Over time, I realized my Syrian ethnicity is what actually makes me unique among this beautiful, multicultural Canadian society. I began to realize that my Syrian heritage was a part of me that was also sewed into a mysterious ancient culture I had taken for granted my whole life.
I started formulating plans to move to Syria for a year, where I would finally give Arabic a wholehearted chance, but also learn more about this place often referred to as the ‘cradle of civilization’. Then everything changed: for me, for Syria, and for the world.
Syria quickly turned into a place of which I had little understanding.

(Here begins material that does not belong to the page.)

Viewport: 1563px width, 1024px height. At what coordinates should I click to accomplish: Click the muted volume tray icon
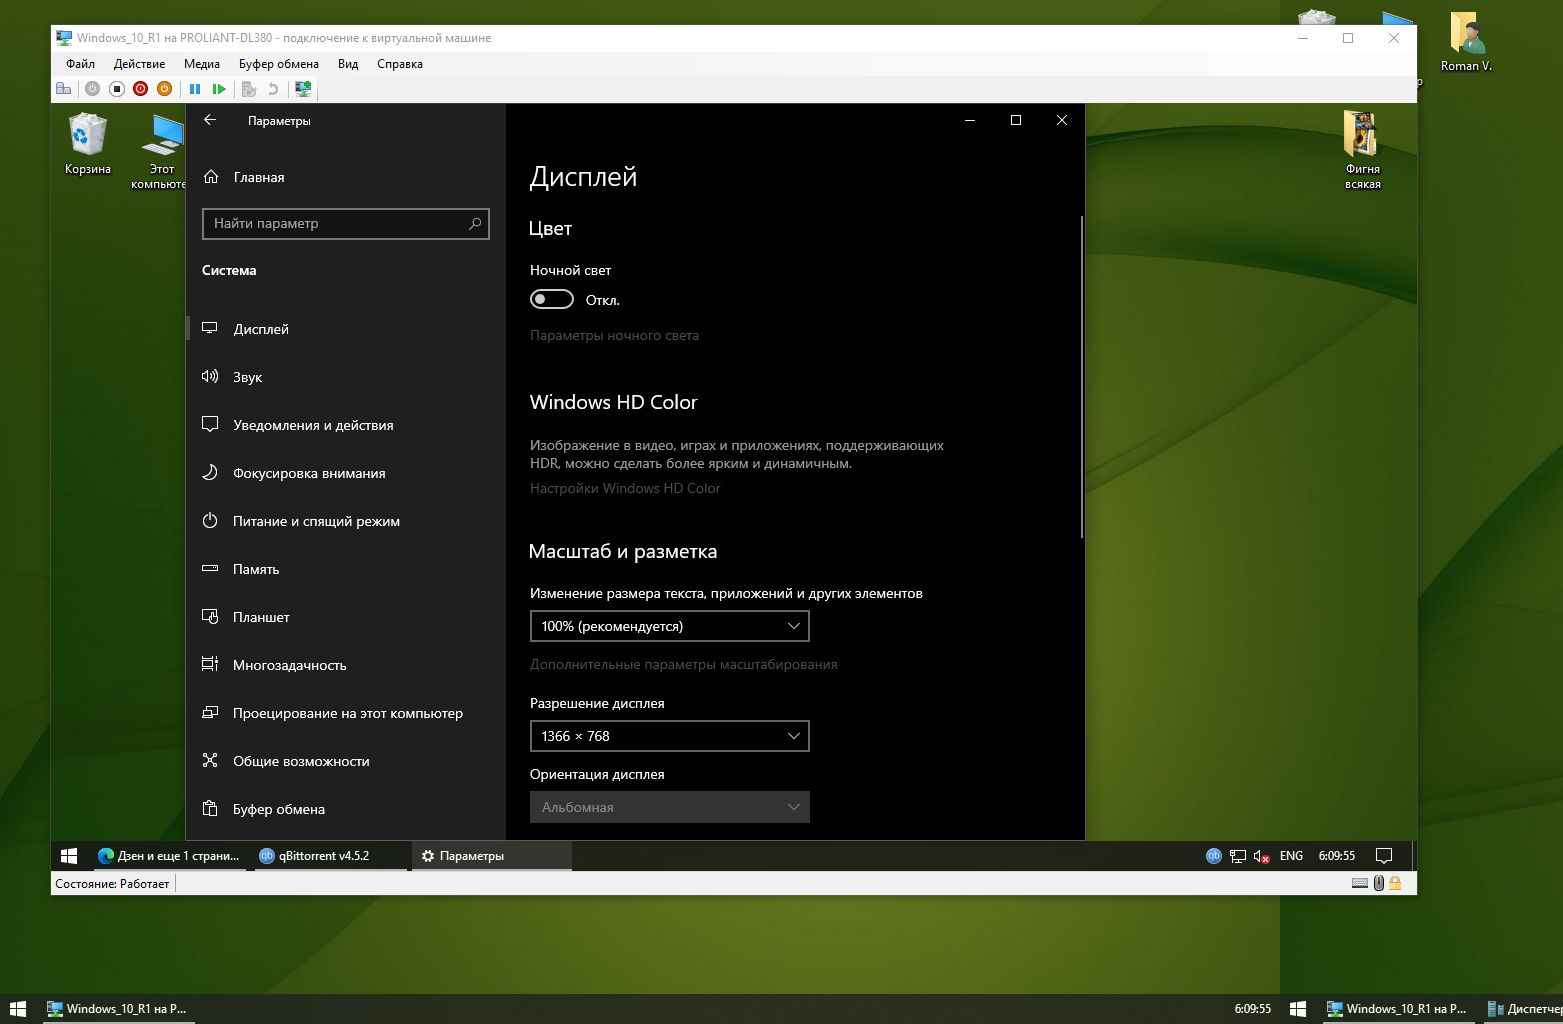tap(1262, 856)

This time, instead of being a faded backdrop, it became a dark force that hovered in front of me everywhere I went. Syria—the beautiful ancient land imprinted in my childhood memories—was now a world stage of destruction covering the front page of every newspaper. I had never felt so disconnected from my Syrian identity. Oceans away, I felt confused, useless and, more than anything, hopeless.
Unlike the people in Syria, I had the privilege of turning off what was happening there when things got too overwhelming. However, the more I tried to avoid it, the emptier I felt. That was until my last semester of university, when my cousin sent me an application from a Conflict Resolution school that was offering a two-week course abroad centred on the Syrian revolution. I applied in a heartbeat, completely clueless about what impact this trip would have on me.
When the trip took place in March 2013, I was both surprised and nervous when I received the opportunity to visit the Olive Tree Camp for internally displaced people in the North of Syria. We were only inside for a few hours, but the inspiration that would come out of it I knew would last a lifetime.
That day I was wearing a rainbow knitted purse my mom had bought me before my trip. When a little Syrian girl named Sebra laid her eyes on it, she hysterically started yelling, ‘
My broken Arabic was not getting us very far, so I asked her to show me what ‘souf’ meant. She enthusiastically took my hand to her tent, where she disappeared for a couple moments and reappeared proudly with a purple, knitted dress—a masterpiece!
Before I knew it, I was surrounded by several other little girls who were showing me their own knitted masterpieces. What was inspiring about this moment was that she didn’t express concern for lack of water, food and shelter, which was all too clear. Instead she expressed concerns about the lack of yarn, in all colours.
From then on she remained a symbol of colourful creation that inspired me to start a project called Tight-Knit Syria.
My project now works with women in Northern Syria as well as women in the Zaatari refugee camp in Jordan. We work to provide them with yarn, and in turn sell their finished products online to consumers in Canada and the United States. This helps generate work for Syrian women so they can provide basic necessities for their families. Because the women work collectively, it also provides them a platform for psychological relief and creative escape.
TKS has created not only a tangible link, but also an emotional one, connecting Canadians eager to help Syrian women determined to rebuild their lives.
It has been two and a half years since I started Tight-Knit Syria, and since this journey began, I’ve been exposed to infinite stories of resilience, strength and survival. In my case, starting Tight-Knit Syria in time of adversity has not only helped regain touch with my Syrian identity, but it has also taught me what it means to be Canadian.